**Problem:** Beginning with the line that has "Screen dimensions: 640x1136", please write out each remaining line of the listing below, word for word.
══ Source information
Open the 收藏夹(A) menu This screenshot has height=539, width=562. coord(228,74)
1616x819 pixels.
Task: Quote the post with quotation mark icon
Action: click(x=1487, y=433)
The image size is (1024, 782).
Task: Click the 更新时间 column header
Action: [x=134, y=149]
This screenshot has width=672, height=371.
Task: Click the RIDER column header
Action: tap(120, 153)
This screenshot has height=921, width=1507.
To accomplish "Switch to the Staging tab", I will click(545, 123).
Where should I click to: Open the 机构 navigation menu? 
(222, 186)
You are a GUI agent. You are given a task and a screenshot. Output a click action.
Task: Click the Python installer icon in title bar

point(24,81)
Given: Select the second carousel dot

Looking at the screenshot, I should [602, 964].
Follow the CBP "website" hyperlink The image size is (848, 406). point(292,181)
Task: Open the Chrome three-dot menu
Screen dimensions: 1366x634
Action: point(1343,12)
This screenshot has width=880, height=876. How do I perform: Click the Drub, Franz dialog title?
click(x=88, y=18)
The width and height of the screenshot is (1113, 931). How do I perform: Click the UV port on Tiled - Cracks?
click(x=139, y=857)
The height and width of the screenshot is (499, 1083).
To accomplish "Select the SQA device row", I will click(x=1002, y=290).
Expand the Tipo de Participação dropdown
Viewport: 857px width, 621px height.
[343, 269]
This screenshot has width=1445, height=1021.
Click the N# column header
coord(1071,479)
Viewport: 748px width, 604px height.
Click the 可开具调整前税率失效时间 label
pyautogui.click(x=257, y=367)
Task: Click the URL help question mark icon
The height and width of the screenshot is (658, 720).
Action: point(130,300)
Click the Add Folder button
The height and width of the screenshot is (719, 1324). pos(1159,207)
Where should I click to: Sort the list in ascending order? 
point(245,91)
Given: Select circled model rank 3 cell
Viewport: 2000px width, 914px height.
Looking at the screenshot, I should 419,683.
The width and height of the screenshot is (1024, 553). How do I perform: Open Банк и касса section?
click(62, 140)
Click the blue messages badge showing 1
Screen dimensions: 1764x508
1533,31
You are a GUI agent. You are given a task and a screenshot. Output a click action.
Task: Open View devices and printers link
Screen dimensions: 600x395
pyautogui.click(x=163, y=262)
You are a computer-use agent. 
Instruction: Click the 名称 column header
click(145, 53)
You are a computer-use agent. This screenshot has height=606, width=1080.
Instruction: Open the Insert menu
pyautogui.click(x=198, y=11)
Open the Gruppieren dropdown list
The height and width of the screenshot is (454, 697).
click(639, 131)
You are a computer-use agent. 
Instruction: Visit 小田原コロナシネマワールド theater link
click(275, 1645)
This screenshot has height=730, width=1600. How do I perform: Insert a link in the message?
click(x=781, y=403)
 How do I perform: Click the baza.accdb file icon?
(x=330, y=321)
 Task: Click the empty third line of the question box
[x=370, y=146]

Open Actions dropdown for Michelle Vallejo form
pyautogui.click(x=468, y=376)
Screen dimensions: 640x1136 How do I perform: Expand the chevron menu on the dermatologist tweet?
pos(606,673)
════
**Answer box:**
Screen dimensions: 640x1136 How do I perform: Expand the chevron menu on the dermatologist tweet?
pos(606,673)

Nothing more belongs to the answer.